### Problem
Scan the listing for the word "chart" and report every line that contains it.

### Record extracts

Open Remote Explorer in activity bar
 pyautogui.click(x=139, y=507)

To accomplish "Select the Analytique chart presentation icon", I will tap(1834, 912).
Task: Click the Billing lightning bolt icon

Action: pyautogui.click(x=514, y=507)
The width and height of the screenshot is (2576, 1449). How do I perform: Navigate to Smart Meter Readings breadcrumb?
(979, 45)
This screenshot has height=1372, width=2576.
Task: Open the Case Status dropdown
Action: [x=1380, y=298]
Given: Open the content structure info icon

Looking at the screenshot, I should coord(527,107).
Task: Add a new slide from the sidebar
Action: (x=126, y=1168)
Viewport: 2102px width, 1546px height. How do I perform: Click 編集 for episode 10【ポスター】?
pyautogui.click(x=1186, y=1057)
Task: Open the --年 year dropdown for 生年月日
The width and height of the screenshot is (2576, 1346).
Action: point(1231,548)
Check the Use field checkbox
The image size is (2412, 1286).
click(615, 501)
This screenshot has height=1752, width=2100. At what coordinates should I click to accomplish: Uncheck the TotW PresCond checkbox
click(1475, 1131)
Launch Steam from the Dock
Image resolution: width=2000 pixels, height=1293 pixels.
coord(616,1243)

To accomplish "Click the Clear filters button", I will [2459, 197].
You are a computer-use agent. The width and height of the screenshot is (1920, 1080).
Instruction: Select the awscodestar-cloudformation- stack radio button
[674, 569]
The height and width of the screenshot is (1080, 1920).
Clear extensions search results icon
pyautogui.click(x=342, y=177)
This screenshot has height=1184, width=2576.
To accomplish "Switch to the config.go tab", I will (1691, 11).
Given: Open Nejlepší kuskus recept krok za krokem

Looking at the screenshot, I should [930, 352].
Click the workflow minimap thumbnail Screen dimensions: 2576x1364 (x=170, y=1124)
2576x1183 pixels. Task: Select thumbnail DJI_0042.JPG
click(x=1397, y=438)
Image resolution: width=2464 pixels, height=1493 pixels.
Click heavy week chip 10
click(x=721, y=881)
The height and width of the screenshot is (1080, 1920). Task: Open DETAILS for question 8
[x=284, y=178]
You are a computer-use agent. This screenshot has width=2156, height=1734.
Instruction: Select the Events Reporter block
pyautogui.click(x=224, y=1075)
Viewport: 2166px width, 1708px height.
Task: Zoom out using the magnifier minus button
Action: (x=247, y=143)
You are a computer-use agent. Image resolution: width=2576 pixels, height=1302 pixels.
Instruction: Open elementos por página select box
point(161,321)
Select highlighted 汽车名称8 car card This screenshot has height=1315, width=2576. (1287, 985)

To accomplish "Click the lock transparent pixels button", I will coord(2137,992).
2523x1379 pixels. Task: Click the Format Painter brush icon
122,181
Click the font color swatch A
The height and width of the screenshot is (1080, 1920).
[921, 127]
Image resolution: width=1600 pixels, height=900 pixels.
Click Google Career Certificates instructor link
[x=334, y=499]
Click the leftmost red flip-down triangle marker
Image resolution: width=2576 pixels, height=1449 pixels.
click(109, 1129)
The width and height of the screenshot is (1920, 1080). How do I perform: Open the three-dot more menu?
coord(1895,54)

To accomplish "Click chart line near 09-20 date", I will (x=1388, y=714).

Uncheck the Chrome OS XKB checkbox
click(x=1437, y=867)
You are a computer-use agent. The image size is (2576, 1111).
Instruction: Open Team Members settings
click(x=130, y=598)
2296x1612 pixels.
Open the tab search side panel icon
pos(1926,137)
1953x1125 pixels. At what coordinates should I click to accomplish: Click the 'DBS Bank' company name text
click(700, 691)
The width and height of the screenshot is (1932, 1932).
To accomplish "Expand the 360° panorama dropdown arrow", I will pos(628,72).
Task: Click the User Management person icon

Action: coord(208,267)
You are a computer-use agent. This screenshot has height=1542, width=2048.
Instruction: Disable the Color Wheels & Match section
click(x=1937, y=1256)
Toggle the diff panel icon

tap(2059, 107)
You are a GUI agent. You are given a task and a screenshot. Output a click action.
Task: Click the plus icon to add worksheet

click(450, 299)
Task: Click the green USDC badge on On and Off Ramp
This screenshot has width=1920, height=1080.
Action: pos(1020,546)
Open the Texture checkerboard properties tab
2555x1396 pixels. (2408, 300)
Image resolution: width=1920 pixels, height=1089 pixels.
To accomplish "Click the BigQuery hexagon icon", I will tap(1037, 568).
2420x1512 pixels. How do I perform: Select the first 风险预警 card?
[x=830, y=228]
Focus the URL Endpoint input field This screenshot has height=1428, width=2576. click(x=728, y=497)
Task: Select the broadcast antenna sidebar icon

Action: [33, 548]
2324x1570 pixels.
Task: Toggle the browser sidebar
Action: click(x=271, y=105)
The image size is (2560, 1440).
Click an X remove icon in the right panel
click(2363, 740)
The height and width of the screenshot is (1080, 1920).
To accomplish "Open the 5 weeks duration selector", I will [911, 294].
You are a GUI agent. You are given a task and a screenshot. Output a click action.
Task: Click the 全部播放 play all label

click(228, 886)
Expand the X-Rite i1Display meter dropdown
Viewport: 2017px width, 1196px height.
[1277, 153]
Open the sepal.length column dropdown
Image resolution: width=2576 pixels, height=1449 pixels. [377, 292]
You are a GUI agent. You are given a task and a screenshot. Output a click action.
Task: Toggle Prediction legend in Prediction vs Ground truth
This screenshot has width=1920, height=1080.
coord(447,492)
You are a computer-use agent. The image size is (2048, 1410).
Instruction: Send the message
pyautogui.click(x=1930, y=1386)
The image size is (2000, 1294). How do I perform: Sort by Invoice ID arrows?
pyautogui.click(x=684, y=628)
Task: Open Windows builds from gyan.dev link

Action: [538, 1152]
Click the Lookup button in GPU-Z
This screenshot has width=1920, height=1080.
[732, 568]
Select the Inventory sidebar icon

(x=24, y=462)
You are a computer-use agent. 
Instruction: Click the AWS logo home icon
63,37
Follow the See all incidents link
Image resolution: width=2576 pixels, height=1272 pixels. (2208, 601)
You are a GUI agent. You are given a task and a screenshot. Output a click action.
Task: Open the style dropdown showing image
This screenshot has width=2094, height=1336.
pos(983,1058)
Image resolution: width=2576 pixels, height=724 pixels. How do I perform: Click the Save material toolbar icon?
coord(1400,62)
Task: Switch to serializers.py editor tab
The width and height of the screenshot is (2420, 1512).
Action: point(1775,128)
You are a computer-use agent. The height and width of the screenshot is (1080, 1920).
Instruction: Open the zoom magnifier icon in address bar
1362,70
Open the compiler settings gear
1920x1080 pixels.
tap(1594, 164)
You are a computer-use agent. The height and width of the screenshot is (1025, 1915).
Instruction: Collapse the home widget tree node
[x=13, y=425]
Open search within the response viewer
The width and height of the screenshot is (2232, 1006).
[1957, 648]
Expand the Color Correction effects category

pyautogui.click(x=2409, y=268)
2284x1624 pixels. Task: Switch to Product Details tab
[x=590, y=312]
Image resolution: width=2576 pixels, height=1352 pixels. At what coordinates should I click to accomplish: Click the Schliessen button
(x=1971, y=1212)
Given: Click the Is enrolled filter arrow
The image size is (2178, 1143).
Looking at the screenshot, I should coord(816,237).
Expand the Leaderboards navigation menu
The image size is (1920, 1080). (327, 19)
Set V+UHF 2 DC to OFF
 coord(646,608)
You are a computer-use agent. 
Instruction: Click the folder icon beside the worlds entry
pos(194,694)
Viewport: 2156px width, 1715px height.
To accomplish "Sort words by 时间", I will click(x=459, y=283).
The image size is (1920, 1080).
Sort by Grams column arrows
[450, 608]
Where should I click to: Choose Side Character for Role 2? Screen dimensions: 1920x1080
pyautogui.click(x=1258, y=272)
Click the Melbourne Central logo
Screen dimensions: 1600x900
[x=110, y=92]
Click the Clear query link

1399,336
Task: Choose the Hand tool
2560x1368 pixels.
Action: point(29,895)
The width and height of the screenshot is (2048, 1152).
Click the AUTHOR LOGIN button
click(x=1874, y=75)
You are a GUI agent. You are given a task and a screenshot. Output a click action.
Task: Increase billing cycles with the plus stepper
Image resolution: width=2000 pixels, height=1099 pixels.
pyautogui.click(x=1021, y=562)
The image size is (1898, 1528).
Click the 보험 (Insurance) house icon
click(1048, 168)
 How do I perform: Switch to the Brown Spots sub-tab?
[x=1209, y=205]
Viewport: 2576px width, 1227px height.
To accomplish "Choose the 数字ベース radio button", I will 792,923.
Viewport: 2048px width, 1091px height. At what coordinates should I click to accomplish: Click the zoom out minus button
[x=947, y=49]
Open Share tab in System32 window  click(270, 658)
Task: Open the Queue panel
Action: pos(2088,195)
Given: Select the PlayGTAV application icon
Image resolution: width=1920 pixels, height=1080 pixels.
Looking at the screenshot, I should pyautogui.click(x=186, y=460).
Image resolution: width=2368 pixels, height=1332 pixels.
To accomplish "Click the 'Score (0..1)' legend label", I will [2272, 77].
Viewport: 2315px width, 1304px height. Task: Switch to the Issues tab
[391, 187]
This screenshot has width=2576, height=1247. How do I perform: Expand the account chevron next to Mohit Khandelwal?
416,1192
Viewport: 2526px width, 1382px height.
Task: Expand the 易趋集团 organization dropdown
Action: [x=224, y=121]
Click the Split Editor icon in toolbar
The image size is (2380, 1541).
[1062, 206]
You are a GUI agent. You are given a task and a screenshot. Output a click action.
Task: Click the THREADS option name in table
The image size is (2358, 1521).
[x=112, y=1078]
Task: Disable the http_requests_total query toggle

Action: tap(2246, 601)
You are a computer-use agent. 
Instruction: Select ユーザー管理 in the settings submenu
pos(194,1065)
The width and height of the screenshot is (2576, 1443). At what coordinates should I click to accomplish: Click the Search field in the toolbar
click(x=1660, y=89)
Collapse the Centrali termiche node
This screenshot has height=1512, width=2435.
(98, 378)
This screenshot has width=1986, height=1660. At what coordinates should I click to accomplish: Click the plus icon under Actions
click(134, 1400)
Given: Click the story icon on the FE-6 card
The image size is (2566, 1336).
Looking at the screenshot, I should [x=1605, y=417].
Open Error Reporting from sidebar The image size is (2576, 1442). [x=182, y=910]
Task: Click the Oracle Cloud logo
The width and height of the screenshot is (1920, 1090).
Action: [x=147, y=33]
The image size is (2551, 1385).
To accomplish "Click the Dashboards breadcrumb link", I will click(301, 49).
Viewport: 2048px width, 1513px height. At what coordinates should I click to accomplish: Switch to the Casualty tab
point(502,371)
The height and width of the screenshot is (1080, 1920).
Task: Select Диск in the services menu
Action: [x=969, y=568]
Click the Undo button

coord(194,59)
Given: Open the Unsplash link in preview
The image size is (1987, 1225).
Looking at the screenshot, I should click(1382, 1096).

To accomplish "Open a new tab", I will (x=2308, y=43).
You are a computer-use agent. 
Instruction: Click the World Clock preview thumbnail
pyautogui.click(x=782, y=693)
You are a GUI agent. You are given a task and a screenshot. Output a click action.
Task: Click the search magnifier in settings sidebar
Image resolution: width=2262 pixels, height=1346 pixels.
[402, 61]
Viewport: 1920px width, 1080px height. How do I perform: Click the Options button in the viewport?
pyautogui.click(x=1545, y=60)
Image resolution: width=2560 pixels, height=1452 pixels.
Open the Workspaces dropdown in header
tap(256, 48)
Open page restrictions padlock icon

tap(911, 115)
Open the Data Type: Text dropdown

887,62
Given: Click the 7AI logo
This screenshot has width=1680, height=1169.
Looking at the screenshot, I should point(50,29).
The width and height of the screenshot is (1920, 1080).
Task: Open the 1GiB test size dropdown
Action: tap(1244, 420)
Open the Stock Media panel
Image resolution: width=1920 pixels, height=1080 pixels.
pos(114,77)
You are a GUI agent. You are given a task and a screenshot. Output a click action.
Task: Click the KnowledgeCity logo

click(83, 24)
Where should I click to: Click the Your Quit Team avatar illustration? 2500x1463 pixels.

### Exercise solution
To accomplish "Select the Analytique chart presentation icon", I will tap(1834, 912).
To accomplish "Click chart line near 09-20 date", I will (x=1388, y=714).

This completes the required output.